++++ DATA EXCERPTS ++++
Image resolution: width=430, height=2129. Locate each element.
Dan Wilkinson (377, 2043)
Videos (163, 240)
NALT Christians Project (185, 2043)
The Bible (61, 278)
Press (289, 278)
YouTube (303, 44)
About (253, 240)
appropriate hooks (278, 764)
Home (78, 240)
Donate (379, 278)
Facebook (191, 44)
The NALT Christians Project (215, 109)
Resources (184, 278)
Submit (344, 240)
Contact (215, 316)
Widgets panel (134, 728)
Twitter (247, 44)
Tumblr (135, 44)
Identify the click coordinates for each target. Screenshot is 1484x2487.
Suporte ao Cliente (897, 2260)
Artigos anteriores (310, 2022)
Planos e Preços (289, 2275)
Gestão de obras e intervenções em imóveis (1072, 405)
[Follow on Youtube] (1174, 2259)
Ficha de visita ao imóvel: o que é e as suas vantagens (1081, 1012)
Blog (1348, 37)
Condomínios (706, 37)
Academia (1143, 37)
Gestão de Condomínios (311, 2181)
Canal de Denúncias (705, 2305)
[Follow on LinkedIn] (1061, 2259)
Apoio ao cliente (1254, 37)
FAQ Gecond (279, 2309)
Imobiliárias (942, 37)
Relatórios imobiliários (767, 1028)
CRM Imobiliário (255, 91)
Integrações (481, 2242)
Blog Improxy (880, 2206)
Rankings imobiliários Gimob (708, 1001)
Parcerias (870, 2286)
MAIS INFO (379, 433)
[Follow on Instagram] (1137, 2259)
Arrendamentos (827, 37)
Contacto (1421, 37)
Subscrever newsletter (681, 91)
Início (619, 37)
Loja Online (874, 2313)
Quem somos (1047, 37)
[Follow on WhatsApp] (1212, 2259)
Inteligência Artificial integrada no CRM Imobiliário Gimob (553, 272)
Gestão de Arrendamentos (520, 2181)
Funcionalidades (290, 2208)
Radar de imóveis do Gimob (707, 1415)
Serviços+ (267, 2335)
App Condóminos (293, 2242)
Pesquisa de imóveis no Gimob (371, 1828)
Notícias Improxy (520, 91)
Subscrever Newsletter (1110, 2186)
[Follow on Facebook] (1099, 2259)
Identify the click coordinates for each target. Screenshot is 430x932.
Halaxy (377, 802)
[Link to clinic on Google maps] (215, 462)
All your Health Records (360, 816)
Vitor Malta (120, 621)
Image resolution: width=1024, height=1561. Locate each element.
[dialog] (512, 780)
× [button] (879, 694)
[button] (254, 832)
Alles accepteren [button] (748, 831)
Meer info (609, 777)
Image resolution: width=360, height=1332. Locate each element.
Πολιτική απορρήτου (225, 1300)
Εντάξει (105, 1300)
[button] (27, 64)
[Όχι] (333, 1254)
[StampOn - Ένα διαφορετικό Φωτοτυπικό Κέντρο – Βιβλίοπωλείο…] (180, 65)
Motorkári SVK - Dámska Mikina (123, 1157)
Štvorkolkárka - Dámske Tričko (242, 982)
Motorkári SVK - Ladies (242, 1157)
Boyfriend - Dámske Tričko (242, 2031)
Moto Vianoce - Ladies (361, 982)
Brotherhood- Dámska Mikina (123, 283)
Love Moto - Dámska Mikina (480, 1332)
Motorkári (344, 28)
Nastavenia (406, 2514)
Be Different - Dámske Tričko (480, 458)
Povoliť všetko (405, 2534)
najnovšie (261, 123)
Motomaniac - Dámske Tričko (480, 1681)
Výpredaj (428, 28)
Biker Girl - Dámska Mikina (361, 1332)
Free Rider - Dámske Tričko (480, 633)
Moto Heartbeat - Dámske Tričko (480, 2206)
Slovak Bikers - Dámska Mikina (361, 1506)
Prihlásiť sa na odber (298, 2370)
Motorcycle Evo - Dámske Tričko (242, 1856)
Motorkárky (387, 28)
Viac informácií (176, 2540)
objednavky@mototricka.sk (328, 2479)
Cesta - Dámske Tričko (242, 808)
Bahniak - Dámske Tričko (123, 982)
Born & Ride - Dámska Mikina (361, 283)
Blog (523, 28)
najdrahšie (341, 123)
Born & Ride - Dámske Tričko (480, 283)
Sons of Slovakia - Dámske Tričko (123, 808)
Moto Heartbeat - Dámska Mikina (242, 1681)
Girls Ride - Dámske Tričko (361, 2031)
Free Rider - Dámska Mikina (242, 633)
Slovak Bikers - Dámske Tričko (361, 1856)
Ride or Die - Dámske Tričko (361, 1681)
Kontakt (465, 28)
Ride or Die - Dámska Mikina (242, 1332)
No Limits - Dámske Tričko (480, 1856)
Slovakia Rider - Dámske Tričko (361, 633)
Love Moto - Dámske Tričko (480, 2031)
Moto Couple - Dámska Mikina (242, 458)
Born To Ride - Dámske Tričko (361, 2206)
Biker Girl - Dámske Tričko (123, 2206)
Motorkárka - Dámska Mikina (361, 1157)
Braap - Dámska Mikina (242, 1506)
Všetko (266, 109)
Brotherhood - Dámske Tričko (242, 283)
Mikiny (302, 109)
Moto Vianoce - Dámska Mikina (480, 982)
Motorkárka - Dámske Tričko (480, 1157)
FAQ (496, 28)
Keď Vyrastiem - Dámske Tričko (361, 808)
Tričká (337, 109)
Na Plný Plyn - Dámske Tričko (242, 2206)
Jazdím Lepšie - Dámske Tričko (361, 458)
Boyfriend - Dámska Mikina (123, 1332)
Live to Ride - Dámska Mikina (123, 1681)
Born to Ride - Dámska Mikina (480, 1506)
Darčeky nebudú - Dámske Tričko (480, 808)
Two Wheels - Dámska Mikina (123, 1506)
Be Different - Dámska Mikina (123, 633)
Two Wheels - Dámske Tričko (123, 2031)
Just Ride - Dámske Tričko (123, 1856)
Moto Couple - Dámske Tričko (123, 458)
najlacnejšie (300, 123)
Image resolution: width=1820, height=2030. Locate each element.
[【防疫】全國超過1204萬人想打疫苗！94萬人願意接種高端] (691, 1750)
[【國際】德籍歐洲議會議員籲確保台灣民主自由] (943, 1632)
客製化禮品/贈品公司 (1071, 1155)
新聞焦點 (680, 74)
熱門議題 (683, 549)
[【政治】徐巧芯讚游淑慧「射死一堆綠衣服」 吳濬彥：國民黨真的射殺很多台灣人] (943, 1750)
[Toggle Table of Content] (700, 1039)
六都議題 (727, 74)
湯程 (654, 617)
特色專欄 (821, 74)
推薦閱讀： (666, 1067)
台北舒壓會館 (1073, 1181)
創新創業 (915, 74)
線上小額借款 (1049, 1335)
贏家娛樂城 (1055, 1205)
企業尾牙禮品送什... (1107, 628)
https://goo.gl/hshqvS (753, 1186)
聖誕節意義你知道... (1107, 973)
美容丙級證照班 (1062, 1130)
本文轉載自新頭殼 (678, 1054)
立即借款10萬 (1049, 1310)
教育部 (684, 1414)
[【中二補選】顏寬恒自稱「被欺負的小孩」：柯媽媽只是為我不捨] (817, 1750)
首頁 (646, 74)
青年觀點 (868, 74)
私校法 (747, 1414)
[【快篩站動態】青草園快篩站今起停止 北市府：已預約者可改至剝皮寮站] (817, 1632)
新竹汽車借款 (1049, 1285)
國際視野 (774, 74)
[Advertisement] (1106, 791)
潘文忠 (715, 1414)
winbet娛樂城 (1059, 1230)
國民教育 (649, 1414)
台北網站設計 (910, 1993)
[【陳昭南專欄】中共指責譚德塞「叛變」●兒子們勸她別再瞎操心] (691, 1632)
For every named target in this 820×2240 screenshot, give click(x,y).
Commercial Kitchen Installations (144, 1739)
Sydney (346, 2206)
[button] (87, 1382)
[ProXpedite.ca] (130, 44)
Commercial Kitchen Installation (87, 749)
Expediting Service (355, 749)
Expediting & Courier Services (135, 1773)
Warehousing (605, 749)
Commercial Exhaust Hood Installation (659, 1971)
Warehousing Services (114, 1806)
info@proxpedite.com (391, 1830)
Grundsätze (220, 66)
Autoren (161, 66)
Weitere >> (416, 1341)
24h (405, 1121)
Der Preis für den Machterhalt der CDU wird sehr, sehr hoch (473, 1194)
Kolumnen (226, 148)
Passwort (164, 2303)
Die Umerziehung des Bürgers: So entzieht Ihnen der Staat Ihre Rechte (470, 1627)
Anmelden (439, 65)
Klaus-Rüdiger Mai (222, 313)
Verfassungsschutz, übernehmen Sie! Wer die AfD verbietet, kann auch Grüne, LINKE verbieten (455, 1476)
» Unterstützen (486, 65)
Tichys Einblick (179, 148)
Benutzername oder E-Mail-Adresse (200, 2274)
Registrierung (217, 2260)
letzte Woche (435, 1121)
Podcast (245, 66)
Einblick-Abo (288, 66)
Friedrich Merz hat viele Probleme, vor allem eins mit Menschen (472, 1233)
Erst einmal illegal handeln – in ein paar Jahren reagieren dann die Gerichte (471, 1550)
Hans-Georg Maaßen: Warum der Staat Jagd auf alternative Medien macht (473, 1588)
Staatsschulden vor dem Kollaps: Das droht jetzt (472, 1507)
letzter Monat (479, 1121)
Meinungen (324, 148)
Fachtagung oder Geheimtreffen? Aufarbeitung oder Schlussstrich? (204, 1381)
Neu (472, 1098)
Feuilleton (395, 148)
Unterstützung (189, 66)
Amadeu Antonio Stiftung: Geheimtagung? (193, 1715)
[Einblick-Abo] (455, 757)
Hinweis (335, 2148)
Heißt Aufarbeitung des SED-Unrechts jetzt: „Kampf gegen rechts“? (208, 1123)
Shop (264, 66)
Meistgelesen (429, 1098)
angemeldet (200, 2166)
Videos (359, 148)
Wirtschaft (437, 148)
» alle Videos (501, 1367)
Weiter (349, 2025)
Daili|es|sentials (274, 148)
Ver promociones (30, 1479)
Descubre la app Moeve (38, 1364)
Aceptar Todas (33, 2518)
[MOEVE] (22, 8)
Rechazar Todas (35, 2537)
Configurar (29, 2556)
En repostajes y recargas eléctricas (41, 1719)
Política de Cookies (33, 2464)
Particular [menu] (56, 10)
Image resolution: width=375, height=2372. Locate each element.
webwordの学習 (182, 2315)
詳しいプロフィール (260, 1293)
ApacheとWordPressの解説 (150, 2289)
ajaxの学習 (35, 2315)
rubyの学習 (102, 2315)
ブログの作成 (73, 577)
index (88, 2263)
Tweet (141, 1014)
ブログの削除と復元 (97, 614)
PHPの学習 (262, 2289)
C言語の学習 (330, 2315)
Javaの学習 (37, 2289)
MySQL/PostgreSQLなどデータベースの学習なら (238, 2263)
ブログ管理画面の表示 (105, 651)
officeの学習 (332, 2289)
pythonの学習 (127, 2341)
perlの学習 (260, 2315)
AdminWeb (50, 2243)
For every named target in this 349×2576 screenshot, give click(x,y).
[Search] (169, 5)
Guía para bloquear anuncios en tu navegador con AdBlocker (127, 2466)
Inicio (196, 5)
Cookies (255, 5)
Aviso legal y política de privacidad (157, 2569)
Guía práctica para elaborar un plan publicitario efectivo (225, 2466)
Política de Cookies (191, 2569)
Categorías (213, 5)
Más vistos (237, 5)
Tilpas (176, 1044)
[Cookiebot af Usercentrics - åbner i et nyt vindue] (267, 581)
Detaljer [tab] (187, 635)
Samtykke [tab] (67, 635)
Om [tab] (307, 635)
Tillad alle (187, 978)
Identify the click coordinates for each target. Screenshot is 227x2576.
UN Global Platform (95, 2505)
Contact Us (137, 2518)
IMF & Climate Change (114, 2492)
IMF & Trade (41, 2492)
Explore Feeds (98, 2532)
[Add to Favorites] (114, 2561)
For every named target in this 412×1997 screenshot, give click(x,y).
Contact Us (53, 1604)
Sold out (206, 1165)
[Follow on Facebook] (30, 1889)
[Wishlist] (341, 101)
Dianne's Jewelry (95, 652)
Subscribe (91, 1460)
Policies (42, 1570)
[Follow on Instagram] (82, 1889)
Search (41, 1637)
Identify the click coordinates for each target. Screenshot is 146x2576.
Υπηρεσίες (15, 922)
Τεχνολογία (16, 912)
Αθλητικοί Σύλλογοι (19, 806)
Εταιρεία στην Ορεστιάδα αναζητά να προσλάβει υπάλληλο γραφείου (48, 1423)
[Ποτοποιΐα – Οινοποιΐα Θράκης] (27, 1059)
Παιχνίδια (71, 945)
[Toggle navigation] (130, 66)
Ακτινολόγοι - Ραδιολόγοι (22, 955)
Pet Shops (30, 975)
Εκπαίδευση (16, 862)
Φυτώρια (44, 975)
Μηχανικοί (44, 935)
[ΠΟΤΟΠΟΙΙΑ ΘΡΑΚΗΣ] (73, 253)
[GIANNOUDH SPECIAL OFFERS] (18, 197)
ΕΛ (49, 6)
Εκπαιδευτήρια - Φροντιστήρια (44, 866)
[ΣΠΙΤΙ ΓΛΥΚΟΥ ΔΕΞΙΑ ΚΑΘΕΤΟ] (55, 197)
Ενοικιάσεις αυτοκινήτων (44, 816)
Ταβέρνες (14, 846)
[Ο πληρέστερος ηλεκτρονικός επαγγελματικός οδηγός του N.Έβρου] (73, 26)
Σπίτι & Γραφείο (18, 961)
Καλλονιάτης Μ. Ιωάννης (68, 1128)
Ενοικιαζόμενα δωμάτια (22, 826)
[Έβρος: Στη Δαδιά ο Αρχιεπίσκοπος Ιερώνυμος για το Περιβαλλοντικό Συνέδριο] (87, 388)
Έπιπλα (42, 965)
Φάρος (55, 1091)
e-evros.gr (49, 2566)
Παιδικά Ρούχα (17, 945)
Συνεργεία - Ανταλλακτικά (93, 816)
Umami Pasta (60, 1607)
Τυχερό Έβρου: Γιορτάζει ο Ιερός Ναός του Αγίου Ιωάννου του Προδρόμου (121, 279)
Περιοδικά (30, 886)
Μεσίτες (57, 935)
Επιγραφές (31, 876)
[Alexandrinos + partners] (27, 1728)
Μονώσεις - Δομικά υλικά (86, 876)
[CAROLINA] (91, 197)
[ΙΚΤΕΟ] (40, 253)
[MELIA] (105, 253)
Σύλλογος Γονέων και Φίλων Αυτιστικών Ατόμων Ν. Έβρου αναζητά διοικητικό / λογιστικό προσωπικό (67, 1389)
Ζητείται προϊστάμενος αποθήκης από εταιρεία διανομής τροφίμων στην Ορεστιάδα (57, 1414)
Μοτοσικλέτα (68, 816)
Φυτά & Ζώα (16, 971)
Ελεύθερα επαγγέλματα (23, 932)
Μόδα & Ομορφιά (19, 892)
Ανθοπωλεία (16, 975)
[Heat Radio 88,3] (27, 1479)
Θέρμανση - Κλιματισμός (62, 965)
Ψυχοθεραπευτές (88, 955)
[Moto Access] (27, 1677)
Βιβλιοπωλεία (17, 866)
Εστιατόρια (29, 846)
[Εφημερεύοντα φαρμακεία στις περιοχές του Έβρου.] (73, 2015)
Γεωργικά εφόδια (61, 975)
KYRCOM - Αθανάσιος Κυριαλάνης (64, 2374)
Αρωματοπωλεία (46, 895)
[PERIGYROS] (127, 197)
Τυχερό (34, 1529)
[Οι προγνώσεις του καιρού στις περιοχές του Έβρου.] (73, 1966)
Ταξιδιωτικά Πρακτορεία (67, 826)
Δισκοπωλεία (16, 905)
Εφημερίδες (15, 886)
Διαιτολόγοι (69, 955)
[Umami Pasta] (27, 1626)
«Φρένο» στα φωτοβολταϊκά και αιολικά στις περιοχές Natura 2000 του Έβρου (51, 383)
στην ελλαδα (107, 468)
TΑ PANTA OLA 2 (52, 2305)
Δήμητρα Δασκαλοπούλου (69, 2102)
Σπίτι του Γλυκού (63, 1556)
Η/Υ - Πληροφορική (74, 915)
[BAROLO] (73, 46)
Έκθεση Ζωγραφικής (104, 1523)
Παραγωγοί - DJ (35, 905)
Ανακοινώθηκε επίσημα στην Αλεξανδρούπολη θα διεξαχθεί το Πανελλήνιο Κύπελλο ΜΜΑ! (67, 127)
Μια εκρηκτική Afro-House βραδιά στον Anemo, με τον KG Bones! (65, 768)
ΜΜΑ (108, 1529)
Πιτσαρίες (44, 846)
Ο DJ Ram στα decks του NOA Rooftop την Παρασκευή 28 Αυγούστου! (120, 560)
++++
AIM OF THE TASK: Using the data above, reproduce exactly the lines from the line that contains "國際視野 (774, 74)" through the line that contains "Grundsätze (220, 66)", including both.

PROBLEM SOLUTION:
國際視野 (774, 74)
[Advertisement] (1106, 791)
潘文忠 (715, 1414)
winbet娛樂城 (1059, 1230)
國民教育 (649, 1414)
台北網站設計 (910, 1993)
[【陳昭南專欄】中共指責譚德塞「叛變」●兒子們勸她別再瞎操心] (691, 1632)
For every named target in this 820×2240 screenshot, give click(x,y).
Commercial Kitchen Installations (144, 1739)
Sydney (346, 2206)
[button] (87, 1382)
[ProXpedite.ca] (130, 44)
Commercial Kitchen Installation (87, 749)
Expediting Service (355, 749)
Expediting & Courier Services (135, 1773)
Warehousing (605, 749)
Commercial Exhaust Hood Installation (659, 1971)
Warehousing Services (114, 1806)
info@proxpedite.com (391, 1830)
Grundsätze (220, 66)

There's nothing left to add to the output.